While such technology is still a significant distance from being actualized on a meaningful scale, it is possible to consider and proactively address some key business model concerns. This paper, funded by the US Department of Energy Vehicle Technologies Office, seeks to define a fleet-sizing algorithm and to understand optimal charging-system planning.
By optimizing both of these factors, an AEV-based system can minimize the down-time of waiting for vehicles to adequately charge and return to their route, as well as avoiding unnecessary fleet expenditures for redundant vehicles.
The researchers created a network model and performed a mathematical analysis to understand how theoretical AEVs would behave given certain environmental parameters. This knowledge was then applied to a case study with a 25-node network and approximately 15,000 trips per day. Three benchmarks were used for comparison to evaluate the efficacy of the researchers' proposed strategy: MinTime, where AEVs always chose the most direct routes to their destinations, MinOperations, where AEVs chose the route that minimized the operation cost, and NoRelocation, where vehicles were not relocated by an operator throughout the day.
The analysis found that a total of 2,500 AEVs and 300 chargers were needed to meet the demand of 15,000 trips per day. This means that each AEV can complete 6 rides and each charger can fuel 8 AEVs on average.
The analysts' proposed model is the most beneficial for both passenger and goods transportation. It reduced investment costs by 4.4 percent for passenger transportation and 8.8 percent for goods transportation.
The MinTime strategy, because it disregards operational costs, caused an increase in total costs of up to 8.1 percent, depending on how dominant of a cost factor electricity was.

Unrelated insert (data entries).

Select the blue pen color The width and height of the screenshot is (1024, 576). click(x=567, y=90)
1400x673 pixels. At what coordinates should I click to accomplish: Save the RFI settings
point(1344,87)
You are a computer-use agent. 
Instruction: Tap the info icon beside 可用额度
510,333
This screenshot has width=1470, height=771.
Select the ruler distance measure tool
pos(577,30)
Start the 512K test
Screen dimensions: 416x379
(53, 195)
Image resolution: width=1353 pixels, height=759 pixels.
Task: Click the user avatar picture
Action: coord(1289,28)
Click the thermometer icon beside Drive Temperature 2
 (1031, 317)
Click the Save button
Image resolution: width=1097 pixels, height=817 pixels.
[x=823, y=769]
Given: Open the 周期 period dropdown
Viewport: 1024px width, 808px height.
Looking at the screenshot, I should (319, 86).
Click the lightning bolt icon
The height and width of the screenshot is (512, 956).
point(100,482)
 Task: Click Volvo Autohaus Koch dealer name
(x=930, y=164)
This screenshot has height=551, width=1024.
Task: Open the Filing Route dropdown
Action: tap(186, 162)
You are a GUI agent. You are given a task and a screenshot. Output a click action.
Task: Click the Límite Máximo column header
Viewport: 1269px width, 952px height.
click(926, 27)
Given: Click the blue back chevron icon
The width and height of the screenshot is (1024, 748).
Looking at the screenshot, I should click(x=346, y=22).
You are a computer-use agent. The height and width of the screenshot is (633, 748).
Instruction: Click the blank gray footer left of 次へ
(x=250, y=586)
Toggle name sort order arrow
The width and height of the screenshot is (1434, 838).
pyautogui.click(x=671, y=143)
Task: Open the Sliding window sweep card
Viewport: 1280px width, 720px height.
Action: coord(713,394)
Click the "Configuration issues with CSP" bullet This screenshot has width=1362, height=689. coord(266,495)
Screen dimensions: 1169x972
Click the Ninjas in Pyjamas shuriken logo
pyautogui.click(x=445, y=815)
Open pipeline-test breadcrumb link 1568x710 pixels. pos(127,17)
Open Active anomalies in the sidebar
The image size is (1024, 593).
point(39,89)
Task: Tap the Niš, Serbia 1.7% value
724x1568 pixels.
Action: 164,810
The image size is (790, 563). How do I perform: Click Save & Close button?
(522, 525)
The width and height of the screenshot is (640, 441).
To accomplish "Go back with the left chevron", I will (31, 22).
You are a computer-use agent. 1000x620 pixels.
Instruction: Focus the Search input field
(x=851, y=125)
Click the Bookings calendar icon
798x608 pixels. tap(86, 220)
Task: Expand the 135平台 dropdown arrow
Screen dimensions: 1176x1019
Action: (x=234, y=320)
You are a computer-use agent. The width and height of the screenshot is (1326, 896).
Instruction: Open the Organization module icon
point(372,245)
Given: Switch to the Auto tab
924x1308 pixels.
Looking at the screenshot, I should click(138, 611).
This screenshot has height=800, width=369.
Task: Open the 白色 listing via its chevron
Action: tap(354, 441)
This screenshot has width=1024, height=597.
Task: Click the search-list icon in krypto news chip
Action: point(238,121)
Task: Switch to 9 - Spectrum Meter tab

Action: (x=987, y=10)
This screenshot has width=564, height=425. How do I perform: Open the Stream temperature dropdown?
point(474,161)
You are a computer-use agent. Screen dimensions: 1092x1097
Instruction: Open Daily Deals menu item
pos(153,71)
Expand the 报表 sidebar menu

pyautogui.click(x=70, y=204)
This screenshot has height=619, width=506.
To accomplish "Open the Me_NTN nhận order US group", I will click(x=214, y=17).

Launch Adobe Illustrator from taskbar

However, the model found planning results similar to those of MinOperation.
MinOperation performed overall similarly to the analysts' proposed model, with similar operational costs. However, the analysts' model has an up-front investment cost that is approximately 5 percent lower than the MinOperation model.
Analysis of the NoRelocation model found that services that did not relocate AEVs over the course of the day required approximately 26.5 percent more vehicles in their fleets. At the same time, the number of required chargers nearly doubled, representing an investment cost that is approximately 41 percent higher than the optimized model.